Maths : Le cahier de vacances de m@ths et tiques 

Yvan Monka, sur son site, propose à nouveau ses célèbres cahiers de vacances numériques gratuits de la 6ème à la terminale. Chaque cahier comprend le cours, des vidéos explicatives et des exercices. On peut aussi se tester. Ainsi en 5ème, Y Monka propose 12 heures de travail réparties sur 10 journées pour préparer le programme de l'année. Pour la terminale il faut prévoir 30 heures.

 

Sur m@ths et tiques

 

Par fjarraud , le lundi 29 juin 2020.

Commentaires

  • lcm1789, le 29/06/2020 à 14:14
    C'est sur il y a un marché pour cela...

    Bien qu'il soit probable que Y Monka ne soit pas dans cette démarche, il participe à ce mouvement, qui vise à dématérialiser l'enseignement pour mieux pouvoir le vendre à la découpe, en s'appuyant sur les inquiétudes des élèves et de leurs parents.

    Cela cache un fait essentiel, maths et tiques n'est qu'une toute petite facette de l'enseignement des mathématiques: celle de l'activité prodédurale.YT est bien adapté à cet enseignement procédural de compétences saucissonnées: les fameux "tutos". 

    Cela rassure et trouve facilement son public, mais cela oblitère ce qui fait l'intéret et la difficulté de la démarche mathématique: la dialectique intuition&rigueur logique pour résoudre un problème à l'aide d'une théorie.

    Il faut tout de même remarquer qu'il ne s'agit ici pas de véritables cours de mathématiques, mais plutôt d'une série d'étayages pédagogiques. Le langage utilisé est rarement explicite et rigoureux, et les procédures utilisées si elles sont détaillées ne sont presque jamais ni justifiées ni mises en perspective.


    Or l'activité mathématique n'est pas innée, elle s'apprend et même elle s'enseigne. Enseigner les mathématiques ce n'est pas dérouler un catalogue de procédures techniques dont on n'explicite jameux les enjeux théoriques. En effet, seule cette explicitation permet aux élèves en difficultés  (souvent parce qu'ils ne possèdent les codes et ne situent pas réellement ce que l'on attend d'eux) de comprendre et de progresser dans l'activité mathématique.

    Combien d'élèves (et même d'enseignants) ne comprendront jamais la notion de fraction du fait d'une présentation uniquement procédurale qui ne permet pas de construire réellement la notion et donc de comprendre dans quel type de problème elle est utile?

    L'échec de la mise en place de l'enseignement des mathématiques modernes (pour diverses raisons) et la main mise de l'idéologie libérale et anglo-saxonne des compétences a conduit à l'abandon de cette enseignement explicite qui est pourtant le seul à même de lutter contre le déterminisme social. 

    L'hégémonie de l'idéologie libérale des compétences au détriment de l'universalisme rationnel est terrifiante et ne se discute même plus. C'est pourtant une régression scientifique majeure, puisqu'elle conduit à marginaliser voire à faire disparaitre tout un pan de l'enseignement et donc de la connaissance qui sont difficilement compatible avec les compétences.
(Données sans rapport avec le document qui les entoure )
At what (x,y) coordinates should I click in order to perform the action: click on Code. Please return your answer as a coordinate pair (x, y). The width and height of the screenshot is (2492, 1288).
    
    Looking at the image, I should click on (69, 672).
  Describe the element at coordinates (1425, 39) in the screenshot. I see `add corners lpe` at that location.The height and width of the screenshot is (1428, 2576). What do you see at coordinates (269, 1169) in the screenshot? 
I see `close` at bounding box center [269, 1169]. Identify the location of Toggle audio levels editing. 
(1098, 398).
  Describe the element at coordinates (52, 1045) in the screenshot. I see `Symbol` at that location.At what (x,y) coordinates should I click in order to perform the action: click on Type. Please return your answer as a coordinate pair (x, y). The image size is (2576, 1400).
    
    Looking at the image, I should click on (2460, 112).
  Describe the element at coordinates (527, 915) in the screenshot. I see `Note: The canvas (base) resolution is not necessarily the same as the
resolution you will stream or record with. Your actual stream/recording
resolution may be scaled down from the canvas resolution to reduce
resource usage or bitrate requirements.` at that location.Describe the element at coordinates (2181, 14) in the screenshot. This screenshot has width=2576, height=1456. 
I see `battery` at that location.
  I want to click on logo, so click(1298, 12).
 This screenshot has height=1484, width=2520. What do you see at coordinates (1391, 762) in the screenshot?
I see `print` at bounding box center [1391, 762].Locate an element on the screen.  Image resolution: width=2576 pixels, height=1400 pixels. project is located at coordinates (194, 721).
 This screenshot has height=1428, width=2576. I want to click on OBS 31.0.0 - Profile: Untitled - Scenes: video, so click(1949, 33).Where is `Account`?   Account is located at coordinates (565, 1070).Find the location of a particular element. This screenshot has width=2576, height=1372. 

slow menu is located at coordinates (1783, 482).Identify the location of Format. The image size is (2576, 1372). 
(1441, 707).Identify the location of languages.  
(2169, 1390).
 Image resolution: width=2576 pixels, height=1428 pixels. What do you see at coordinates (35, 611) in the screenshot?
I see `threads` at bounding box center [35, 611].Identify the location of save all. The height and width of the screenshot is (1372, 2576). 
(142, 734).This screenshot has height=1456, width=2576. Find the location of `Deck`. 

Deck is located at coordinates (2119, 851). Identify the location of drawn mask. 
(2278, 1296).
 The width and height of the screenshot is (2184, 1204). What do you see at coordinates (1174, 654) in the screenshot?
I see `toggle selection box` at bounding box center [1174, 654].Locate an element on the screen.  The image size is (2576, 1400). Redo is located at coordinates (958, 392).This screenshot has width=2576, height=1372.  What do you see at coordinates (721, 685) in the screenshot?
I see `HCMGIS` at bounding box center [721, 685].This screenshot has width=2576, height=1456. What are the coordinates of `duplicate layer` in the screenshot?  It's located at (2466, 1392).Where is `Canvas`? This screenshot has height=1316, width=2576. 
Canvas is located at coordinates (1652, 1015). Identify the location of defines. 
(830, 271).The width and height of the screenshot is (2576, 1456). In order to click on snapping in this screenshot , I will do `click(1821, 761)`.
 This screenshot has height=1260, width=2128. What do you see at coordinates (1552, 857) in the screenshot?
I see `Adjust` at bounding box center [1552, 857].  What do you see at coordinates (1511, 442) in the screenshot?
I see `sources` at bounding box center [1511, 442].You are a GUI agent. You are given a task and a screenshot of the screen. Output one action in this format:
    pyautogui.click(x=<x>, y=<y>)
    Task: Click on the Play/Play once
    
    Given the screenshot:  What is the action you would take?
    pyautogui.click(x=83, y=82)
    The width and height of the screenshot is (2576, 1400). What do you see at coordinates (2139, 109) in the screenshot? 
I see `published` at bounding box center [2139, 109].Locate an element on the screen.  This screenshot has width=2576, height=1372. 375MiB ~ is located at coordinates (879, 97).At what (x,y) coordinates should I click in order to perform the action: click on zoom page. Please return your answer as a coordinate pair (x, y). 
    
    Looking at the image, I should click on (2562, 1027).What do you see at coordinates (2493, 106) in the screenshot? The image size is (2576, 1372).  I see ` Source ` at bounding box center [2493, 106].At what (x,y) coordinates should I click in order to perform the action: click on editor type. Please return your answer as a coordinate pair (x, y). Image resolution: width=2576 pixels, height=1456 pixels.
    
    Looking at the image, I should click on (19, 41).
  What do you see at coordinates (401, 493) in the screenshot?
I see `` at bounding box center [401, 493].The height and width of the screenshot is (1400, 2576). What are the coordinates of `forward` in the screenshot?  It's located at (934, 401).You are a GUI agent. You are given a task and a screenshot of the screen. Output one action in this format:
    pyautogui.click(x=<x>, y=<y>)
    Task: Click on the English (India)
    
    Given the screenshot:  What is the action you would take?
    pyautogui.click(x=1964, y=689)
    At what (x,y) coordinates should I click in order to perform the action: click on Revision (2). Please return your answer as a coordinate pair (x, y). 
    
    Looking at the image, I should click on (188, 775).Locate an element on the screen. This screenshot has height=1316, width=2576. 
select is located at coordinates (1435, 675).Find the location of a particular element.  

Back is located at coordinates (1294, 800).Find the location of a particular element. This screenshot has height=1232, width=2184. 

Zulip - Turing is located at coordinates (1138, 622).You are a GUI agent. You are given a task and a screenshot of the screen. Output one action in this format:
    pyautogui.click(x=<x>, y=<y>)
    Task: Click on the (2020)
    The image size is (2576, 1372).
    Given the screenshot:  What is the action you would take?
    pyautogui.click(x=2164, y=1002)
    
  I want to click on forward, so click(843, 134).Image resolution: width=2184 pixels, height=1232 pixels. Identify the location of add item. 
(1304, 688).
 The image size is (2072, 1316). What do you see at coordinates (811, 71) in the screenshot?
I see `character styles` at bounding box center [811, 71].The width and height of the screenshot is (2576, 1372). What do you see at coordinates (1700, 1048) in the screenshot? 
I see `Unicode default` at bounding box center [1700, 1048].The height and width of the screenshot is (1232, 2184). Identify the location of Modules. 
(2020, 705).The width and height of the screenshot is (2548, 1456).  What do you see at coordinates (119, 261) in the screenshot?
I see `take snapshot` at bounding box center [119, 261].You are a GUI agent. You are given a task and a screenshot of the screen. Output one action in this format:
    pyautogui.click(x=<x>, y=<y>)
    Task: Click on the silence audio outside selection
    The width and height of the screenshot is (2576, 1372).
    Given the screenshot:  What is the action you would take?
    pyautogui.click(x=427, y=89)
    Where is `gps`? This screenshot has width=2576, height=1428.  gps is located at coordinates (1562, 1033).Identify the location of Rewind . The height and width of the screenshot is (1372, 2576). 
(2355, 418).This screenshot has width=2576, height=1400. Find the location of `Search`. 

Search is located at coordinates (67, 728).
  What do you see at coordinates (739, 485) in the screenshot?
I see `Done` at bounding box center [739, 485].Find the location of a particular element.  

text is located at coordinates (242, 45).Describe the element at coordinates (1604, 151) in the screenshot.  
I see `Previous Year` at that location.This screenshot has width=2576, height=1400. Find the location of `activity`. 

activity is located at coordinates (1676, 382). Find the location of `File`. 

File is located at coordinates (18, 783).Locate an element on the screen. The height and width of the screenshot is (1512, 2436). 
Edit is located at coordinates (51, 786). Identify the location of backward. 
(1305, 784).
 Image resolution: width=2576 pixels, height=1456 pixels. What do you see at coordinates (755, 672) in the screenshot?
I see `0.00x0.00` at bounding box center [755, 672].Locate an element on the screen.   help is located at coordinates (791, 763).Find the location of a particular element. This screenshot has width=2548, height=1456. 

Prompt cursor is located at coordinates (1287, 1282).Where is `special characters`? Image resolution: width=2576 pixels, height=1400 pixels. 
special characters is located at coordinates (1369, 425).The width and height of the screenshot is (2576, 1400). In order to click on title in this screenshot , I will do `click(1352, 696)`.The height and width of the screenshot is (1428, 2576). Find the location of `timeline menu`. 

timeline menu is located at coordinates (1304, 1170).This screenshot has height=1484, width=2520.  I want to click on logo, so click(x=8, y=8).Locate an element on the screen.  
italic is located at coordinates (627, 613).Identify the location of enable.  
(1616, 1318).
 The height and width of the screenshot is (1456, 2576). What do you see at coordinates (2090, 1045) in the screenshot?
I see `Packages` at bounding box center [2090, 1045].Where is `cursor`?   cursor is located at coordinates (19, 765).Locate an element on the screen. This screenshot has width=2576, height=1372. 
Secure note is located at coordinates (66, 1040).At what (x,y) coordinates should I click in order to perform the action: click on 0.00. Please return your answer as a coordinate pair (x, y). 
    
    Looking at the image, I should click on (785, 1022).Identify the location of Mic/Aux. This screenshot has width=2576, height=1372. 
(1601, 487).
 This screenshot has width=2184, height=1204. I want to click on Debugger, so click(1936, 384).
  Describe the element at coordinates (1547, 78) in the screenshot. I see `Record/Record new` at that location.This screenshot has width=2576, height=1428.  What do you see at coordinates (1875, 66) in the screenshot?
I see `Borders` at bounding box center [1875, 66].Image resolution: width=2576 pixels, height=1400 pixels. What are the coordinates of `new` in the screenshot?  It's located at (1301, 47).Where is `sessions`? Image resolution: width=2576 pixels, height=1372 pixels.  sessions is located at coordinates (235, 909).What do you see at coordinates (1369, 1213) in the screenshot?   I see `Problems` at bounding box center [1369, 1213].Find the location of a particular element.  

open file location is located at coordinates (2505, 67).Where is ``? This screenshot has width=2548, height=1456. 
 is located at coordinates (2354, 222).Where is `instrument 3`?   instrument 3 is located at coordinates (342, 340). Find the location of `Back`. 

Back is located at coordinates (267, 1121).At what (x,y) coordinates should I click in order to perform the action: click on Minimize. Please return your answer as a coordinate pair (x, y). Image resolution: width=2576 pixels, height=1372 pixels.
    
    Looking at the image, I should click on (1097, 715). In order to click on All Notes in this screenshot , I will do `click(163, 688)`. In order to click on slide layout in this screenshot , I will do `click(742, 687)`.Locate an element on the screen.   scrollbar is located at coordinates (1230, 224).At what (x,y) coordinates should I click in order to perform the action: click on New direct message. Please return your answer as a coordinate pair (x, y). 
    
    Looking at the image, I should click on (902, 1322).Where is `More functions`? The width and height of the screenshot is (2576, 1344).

C'est de plus une régression sociale majeure,d'une part car ce type d'enseignement conduit à une explosion de l'implicite dans l'enseignement et donc une sur valorisation du capital social, et d'autre part car elle consacre l'existence d'un marché de la compétence véritable livret ouvrier 3.0 dans lequel l'individu se vend en mettant en avant des listes de compétences validées comme la fiche technique d'une machine. Ce marché de la compétence est mise en place par nos différents gouvernants en suivant à l'échelle européenne la Statégie de Lisbonne pour faire l'U.E une économie de la connaissance.

    Sans dénier les qualités de cette chaine qui a son utilité, il faut donc aussi s'interroger sur la façon d'enseigner qu'elle met en avant. Un site comme le Café Pédagogique s'honorerait de faire preuve de davantage de recul sur ces questions au moment où les "innovations pédagogiques sont souvent les faux nez de l'avancé du Marché dans l'Education.

    Au dela de cette question importante,sur le plan du contenu lui-même il faut aussi être conscient des limites scientifiques de présentations volontairement simplistes, et de l'influence de ce type de chaine à forte audience sur le travail d'élèves qui cédant à la facilité préfèrent ce genre de tuto simplifié, s'adressant à un public virtuel, à un véritable cours rigoureux s'adressant à des élèves réels mais qui sera bien plus formateur sur le long terme. 

    Nombre d'enseignants de mathématiques passent souvent des heures difficiles à déconstruire de faux savoirs, ou des savoirs tronqués trop rapidement construits sur internet et qui entrainent des difficultés d'apprentissage sur le long terme. La capacité d'adaptation du professeur pour faire progresser SES élèves en s'appuyant sur un échange dialectique et dynamique est ici essentielle.